Put the records from the line containing "The height and width of the screenshot is (819, 1456). Describe" through the line containing "center [455, 308].", both included, into a Markdown table with the columns Row and Record line, skipping blank lines.

⁂

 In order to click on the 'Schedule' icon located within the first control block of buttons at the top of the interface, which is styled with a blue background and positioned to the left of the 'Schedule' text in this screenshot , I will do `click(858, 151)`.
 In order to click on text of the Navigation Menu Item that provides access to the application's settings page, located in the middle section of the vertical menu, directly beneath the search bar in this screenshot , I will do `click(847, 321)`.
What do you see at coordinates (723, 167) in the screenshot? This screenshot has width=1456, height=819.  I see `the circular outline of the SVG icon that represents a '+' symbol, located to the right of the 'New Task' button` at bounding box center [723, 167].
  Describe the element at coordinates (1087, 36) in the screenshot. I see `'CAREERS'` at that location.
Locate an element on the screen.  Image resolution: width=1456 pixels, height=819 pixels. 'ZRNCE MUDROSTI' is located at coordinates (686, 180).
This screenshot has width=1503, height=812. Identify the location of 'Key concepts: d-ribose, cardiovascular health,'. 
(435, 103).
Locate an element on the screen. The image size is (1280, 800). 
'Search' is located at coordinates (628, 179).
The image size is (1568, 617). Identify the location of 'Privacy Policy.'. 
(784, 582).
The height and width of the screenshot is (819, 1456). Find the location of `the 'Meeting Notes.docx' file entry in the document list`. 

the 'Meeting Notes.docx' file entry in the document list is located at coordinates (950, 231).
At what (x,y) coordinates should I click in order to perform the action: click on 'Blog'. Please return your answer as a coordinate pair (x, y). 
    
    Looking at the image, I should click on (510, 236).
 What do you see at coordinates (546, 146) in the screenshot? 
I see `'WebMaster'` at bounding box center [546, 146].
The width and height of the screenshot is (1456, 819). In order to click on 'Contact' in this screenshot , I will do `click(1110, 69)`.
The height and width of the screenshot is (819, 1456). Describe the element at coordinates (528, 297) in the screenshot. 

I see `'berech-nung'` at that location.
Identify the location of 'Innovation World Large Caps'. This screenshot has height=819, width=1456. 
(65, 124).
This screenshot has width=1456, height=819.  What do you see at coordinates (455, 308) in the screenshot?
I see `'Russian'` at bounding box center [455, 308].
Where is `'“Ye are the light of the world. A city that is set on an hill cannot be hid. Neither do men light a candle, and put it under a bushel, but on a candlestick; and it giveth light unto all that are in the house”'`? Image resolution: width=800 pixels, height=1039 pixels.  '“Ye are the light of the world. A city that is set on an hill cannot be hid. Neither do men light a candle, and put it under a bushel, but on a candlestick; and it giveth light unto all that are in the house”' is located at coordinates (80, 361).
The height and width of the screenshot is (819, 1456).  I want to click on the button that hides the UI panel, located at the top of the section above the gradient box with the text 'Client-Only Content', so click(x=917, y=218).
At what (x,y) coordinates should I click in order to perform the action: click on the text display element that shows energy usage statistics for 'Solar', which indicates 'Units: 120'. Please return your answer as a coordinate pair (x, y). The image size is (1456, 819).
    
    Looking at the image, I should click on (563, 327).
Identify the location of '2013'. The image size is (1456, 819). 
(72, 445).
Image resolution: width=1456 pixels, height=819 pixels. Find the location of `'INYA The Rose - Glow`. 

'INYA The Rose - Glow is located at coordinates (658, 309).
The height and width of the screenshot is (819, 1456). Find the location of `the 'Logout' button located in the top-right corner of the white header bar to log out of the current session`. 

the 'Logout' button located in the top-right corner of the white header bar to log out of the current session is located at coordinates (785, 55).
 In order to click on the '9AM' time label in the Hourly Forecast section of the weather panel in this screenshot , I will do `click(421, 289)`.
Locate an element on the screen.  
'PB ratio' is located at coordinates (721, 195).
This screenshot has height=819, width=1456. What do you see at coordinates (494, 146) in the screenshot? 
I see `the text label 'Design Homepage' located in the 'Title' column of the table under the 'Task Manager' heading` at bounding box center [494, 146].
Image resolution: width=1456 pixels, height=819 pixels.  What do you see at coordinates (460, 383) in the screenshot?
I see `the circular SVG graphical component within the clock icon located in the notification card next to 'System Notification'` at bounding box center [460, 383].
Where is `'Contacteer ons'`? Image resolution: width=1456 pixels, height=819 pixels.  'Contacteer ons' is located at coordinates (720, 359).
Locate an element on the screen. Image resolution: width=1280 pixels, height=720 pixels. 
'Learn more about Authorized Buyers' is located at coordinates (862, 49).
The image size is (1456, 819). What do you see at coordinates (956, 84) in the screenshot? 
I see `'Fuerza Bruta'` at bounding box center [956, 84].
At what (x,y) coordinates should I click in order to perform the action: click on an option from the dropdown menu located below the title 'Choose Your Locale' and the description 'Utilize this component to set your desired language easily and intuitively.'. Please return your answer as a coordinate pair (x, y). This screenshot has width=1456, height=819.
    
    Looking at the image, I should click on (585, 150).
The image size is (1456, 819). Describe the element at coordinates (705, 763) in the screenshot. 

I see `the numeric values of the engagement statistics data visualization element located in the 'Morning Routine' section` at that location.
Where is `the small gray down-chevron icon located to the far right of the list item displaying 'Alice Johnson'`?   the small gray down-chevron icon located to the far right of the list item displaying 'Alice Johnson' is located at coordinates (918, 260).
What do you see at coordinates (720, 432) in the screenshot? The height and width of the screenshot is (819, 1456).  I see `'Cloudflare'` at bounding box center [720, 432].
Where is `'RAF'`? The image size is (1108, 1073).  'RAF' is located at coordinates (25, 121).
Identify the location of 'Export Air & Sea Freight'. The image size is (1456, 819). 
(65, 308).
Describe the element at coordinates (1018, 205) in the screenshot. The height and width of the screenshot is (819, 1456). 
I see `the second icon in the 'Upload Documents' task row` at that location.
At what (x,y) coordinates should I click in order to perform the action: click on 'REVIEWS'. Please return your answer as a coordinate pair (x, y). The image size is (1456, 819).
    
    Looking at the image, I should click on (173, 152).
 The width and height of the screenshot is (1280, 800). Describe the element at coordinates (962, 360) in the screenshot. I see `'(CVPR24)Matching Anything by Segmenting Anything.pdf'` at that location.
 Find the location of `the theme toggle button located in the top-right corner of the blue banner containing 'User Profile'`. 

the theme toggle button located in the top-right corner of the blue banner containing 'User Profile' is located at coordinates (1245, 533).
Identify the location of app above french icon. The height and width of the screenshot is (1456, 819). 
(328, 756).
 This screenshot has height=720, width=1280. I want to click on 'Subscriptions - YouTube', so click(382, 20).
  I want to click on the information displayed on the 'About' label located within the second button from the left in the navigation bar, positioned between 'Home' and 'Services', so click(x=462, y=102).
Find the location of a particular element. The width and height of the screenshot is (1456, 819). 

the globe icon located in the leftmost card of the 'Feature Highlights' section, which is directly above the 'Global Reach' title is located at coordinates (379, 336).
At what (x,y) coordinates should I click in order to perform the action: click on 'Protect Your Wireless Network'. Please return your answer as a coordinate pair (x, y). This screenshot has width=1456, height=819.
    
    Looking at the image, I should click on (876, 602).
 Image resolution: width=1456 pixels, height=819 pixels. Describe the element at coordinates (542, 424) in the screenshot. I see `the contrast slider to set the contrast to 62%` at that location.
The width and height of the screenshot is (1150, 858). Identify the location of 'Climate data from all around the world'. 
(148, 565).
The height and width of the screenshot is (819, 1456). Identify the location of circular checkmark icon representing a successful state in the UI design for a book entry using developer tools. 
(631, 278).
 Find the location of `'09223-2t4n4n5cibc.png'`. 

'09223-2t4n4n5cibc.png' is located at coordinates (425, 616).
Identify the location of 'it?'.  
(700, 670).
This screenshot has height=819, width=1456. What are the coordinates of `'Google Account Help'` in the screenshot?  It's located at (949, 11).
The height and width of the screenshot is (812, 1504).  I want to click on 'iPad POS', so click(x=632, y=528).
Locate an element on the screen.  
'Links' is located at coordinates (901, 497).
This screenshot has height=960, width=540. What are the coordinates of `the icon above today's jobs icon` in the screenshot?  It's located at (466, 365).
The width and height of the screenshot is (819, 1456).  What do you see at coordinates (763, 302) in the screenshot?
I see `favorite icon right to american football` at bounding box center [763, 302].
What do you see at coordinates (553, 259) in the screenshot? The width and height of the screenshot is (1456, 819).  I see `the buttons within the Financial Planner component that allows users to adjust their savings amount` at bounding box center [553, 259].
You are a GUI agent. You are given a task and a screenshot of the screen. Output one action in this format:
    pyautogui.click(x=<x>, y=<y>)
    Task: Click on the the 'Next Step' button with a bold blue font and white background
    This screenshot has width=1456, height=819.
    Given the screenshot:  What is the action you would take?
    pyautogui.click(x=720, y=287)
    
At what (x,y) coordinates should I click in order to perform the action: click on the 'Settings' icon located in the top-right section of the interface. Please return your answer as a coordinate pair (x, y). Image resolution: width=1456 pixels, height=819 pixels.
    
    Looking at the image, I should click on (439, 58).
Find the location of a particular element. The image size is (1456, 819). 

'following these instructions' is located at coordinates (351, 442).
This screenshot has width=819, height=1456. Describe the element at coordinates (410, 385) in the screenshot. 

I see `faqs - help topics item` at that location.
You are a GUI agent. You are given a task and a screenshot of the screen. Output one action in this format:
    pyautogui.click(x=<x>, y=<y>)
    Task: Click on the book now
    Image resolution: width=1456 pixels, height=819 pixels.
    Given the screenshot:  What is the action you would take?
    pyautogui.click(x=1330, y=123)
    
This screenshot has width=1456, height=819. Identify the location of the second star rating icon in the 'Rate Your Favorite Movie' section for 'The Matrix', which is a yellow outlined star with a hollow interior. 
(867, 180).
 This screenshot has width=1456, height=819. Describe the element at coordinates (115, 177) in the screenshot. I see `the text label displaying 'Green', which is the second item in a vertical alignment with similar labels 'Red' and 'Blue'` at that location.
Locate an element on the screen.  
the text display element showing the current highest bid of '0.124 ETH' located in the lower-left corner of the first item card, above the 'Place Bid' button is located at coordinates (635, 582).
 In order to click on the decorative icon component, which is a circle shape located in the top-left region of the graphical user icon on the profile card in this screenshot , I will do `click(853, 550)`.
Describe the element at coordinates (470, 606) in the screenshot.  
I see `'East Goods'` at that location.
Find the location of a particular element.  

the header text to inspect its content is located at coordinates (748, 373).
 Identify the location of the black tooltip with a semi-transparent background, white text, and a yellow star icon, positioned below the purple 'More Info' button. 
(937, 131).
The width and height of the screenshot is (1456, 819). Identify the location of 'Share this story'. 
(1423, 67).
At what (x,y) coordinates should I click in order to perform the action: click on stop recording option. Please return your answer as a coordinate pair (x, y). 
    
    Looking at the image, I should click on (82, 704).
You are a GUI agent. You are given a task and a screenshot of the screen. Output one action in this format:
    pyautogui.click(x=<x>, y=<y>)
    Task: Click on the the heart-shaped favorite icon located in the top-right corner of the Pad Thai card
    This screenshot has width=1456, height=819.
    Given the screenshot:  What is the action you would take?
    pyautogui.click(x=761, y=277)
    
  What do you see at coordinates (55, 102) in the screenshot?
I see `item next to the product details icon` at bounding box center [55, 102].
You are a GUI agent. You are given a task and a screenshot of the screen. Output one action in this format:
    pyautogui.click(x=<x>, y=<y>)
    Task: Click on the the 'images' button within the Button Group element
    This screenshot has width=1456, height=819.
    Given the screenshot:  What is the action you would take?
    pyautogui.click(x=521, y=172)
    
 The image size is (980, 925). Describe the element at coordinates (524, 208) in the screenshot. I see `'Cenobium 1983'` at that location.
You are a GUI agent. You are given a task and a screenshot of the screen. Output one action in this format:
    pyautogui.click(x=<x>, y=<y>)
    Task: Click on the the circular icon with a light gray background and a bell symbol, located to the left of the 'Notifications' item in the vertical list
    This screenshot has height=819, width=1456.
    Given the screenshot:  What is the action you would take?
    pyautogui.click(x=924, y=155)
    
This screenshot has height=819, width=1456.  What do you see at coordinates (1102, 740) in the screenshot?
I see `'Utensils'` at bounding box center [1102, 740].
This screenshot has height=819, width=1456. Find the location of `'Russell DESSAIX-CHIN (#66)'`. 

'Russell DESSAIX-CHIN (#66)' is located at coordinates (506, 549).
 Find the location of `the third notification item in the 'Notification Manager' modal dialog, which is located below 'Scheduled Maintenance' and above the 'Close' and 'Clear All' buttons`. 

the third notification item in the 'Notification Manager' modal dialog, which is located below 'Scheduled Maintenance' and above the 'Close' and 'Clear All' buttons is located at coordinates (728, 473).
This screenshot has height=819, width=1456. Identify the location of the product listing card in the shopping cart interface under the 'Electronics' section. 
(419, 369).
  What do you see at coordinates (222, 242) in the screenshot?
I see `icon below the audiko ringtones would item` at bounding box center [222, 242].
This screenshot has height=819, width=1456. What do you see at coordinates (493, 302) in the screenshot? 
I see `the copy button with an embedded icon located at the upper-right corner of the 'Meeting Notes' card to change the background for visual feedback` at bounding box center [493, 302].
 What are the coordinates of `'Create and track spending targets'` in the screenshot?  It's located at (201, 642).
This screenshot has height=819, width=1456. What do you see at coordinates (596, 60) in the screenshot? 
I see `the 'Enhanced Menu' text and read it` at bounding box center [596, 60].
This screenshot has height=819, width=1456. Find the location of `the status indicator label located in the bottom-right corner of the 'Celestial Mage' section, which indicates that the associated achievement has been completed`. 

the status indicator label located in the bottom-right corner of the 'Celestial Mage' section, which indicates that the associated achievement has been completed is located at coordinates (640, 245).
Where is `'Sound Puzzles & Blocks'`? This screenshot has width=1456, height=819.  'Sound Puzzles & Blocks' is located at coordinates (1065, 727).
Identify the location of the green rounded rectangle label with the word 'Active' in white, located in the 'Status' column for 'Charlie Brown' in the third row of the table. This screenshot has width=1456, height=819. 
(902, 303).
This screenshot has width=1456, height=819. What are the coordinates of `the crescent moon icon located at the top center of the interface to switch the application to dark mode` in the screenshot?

⁂

> [Task answer]:
| Row | Record line |
|---|---|
| 1 | The height and width of the screenshot is (819, 1456). Describe the element at coordinates (528, 297) in the screenshot.  |
| 2 | I see `'berech-nung'` at that location. |
| 3 | Identify the location of 'Innovation World Large Caps'. This screenshot has height=819, width=1456.  |
| 4 | (65, 124). |
| 5 | This screenshot has width=1456, height=819.  What do you see at coordinates (455, 308) in the screenshot? |
| 6 | I see `'Russian'` at bounding box center [455, 308]. |